PROMPT ::
Transcribe the data that follows precisely, omitting nothing.

*** RECORDS PROVIDED Section Begins ***

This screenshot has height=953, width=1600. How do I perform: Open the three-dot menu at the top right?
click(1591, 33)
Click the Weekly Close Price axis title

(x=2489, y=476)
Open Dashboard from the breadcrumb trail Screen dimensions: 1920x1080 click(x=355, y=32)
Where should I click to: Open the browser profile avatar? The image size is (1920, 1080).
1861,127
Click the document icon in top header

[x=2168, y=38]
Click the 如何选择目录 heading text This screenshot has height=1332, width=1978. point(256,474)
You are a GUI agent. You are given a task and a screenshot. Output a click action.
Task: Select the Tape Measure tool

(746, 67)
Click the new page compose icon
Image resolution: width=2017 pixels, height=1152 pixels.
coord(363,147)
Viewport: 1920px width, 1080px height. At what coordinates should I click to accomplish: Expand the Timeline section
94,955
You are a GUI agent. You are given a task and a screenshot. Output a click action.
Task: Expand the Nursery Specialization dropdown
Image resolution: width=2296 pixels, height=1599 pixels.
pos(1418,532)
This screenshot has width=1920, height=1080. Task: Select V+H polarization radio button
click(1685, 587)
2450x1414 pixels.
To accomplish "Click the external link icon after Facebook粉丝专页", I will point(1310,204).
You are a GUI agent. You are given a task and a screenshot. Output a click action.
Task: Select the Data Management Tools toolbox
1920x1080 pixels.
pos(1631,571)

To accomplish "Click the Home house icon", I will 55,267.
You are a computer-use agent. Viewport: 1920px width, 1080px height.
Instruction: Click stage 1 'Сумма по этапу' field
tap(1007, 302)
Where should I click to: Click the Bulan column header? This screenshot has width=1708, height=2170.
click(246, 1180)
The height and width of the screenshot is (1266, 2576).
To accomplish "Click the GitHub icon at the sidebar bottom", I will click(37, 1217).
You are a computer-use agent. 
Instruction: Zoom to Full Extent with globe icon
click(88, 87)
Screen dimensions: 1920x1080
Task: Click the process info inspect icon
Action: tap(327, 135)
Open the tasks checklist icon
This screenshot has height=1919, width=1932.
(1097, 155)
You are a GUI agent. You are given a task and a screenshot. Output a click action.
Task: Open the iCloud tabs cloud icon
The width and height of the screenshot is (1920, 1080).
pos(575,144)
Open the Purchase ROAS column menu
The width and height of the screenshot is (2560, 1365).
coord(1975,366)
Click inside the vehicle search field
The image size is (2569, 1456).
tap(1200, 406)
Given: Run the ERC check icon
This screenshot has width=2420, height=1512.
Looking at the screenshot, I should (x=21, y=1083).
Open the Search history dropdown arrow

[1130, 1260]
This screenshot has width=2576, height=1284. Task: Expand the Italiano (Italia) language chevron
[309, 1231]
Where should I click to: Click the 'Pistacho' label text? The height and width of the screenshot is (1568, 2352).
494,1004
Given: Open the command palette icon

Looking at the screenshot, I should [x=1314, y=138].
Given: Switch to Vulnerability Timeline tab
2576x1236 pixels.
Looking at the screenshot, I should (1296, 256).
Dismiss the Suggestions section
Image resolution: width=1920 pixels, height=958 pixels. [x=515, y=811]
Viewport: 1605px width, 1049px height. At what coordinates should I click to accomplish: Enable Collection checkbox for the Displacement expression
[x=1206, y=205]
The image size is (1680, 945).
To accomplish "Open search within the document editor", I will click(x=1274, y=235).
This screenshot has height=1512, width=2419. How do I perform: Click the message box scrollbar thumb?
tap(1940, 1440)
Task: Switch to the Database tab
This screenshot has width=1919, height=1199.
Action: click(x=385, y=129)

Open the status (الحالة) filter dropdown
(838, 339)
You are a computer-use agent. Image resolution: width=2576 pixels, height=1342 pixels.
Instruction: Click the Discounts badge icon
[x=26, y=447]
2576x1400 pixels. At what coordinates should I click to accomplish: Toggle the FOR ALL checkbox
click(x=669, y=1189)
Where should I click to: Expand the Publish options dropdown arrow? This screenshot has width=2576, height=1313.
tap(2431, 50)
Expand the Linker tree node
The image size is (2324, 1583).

*** RECORDS PROVIDED Section Ends ***

RESPONSE AREA ::
This screenshot has height=953, width=1600. How do I perform: Open the three-dot menu at the top right?
click(1591, 33)
Click the Weekly Close Price axis title

(x=2489, y=476)
Open Dashboard from the breadcrumb trail Screen dimensions: 1920x1080 click(x=355, y=32)
Where should I click to: Open the browser profile avatar? The image size is (1920, 1080).
1861,127
Click the document icon in top header

[x=2168, y=38]
Click the 如何选择目录 heading text This screenshot has height=1332, width=1978. point(256,474)
You are a GUI agent. You are given a task and a screenshot. Output a click action.
Task: Select the Tape Measure tool

(746, 67)
Click the new page compose icon
Image resolution: width=2017 pixels, height=1152 pixels.
coord(363,147)
Viewport: 1920px width, 1080px height. At what coordinates should I click to accomplish: Expand the Timeline section
94,955
You are a GUI agent. You are given a task and a screenshot. Output a click action.
Task: Expand the Nursery Specialization dropdown
Image resolution: width=2296 pixels, height=1599 pixels.
pos(1418,532)
This screenshot has width=1920, height=1080. Task: Select V+H polarization radio button
click(1685, 587)
2450x1414 pixels.
To accomplish "Click the external link icon after Facebook粉丝专页", I will point(1310,204).
You are a GUI agent. You are given a task and a screenshot. Output a click action.
Task: Select the Data Management Tools toolbox
1920x1080 pixels.
pos(1631,571)

To accomplish "Click the Home house icon", I will 55,267.
You are a computer-use agent. Viewport: 1920px width, 1080px height.
Instruction: Click stage 1 'Сумма по этапу' field
tap(1007, 302)
Where should I click to: Click the Bulan column header? This screenshot has width=1708, height=2170.
click(246, 1180)
The height and width of the screenshot is (1266, 2576).
To accomplish "Click the GitHub icon at the sidebar bottom", I will click(37, 1217).
You are a computer-use agent. 
Instruction: Zoom to Full Extent with globe icon
click(88, 87)
Screen dimensions: 1920x1080
Task: Click the process info inspect icon
Action: tap(327, 135)
Open the tasks checklist icon
This screenshot has height=1919, width=1932.
(1097, 155)
You are a GUI agent. You are given a task and a screenshot. Output a click action.
Task: Open the iCloud tabs cloud icon
The width and height of the screenshot is (1920, 1080).
pos(575,144)
Open the Purchase ROAS column menu
The width and height of the screenshot is (2560, 1365).
coord(1975,366)
Click inside the vehicle search field
The image size is (2569, 1456).
tap(1200, 406)
Given: Run the ERC check icon
This screenshot has width=2420, height=1512.
Looking at the screenshot, I should (x=21, y=1083).
Open the Search history dropdown arrow

[1130, 1260]
This screenshot has width=2576, height=1284. Task: Expand the Italiano (Italia) language chevron
[309, 1231]
Where should I click to: Click the 'Pistacho' label text? The height and width of the screenshot is (1568, 2352).
494,1004
Given: Open the command palette icon

Looking at the screenshot, I should [x=1314, y=138].
Given: Switch to Vulnerability Timeline tab
2576x1236 pixels.
Looking at the screenshot, I should (1296, 256).
Dismiss the Suggestions section
Image resolution: width=1920 pixels, height=958 pixels. [x=515, y=811]
Viewport: 1605px width, 1049px height. At what coordinates should I click to accomplish: Enable Collection checkbox for the Displacement expression
[x=1206, y=205]
The image size is (1680, 945).
To accomplish "Open search within the document editor", I will click(x=1274, y=235).
This screenshot has height=1512, width=2419. How do I perform: Click the message box scrollbar thumb?
tap(1940, 1440)
Task: Switch to the Database tab
This screenshot has width=1919, height=1199.
Action: click(x=385, y=129)

Open the status (الحالة) filter dropdown
(838, 339)
You are a computer-use agent. Image resolution: width=2576 pixels, height=1342 pixels.
Instruction: Click the Discounts badge icon
[x=26, y=447]
2576x1400 pixels. At what coordinates should I click to accomplish: Toggle the FOR ALL checkbox
click(x=669, y=1189)
Where should I click to: Expand the Publish options dropdown arrow? This screenshot has width=2576, height=1313.
tap(2431, 50)
Expand the Linker tree node
The image size is (2324, 1583).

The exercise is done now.